**Stored records**
══════════════════════════════

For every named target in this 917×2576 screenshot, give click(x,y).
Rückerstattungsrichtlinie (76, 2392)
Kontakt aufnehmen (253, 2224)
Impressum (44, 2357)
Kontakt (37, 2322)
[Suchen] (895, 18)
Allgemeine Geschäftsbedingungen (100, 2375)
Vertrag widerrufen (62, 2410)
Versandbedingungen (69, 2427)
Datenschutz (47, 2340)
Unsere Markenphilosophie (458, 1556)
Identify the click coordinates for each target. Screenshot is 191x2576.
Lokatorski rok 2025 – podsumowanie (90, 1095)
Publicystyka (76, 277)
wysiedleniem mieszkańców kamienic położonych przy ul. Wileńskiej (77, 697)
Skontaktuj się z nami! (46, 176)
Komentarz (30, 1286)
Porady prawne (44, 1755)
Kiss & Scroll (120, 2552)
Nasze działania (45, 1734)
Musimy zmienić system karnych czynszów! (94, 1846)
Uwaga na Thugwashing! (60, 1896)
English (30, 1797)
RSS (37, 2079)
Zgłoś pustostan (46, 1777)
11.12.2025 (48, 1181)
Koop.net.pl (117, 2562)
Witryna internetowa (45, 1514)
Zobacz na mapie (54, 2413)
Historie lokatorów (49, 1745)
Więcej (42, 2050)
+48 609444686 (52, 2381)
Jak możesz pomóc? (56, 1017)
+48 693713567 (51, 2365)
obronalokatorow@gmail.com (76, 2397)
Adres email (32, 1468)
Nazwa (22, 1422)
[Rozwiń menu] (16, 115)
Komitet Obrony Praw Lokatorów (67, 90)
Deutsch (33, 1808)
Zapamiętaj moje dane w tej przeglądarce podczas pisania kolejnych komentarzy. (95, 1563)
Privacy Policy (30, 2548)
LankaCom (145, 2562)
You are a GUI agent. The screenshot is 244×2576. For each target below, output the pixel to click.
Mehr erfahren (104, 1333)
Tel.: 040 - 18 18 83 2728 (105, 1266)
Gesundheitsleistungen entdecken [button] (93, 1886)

══════════════════════════════

Please transcribe the records in full, keeping every word as it is.

For every named target in this 917×2576 screenshot, give click(x,y).
Rückerstattungsrichtlinie (76, 2392)
Kontakt aufnehmen (253, 2224)
Impressum (44, 2357)
Kontakt (37, 2322)
[Suchen] (895, 18)
Allgemeine Geschäftsbedingungen (100, 2375)
Vertrag widerrufen (62, 2410)
Versandbedingungen (69, 2427)
Datenschutz (47, 2340)
Unsere Markenphilosophie (458, 1556)
Identify the click coordinates for each target. Screenshot is 191x2576.
Lokatorski rok 2025 – podsumowanie (90, 1095)
Publicystyka (76, 277)
wysiedleniem mieszkańców kamienic położonych przy ul. Wileńskiej (77, 697)
Skontaktuj się z nami! (46, 176)
Komentarz (30, 1286)
Porady prawne (44, 1755)
Kiss & Scroll (120, 2552)
Nasze działania (45, 1734)
Musimy zmienić system karnych czynszów! (94, 1846)
Uwaga na Thugwashing! (60, 1896)
English (30, 1797)
RSS (37, 2079)
Zgłoś pustostan (46, 1777)
11.12.2025 (48, 1181)
Koop.net.pl (117, 2562)
Witryna internetowa (45, 1514)
Zobacz na mapie (54, 2413)
Historie lokatorów (49, 1745)
Więcej (42, 2050)
+48 609444686 (52, 2381)
Jak możesz pomóc? (56, 1017)
+48 693713567 (51, 2365)
obronalokatorow@gmail.com (76, 2397)
Adres email (32, 1468)
Nazwa (22, 1422)
[Rozwiń menu] (16, 115)
Komitet Obrony Praw Lokatorów (67, 90)
Deutsch (33, 1808)
Zapamiętaj moje dane w tej przeglądarce podczas pisania kolejnych komentarzy. (95, 1563)
Privacy Policy (30, 2548)
LankaCom (145, 2562)
You are a GUI agent. The screenshot is 244×2576. For each target below, output the pixel to click.
Mehr erfahren (104, 1333)
Tel.: 040 - 18 18 83 2728 (105, 1266)
Gesundheitsleistungen entdecken [button] (93, 1886)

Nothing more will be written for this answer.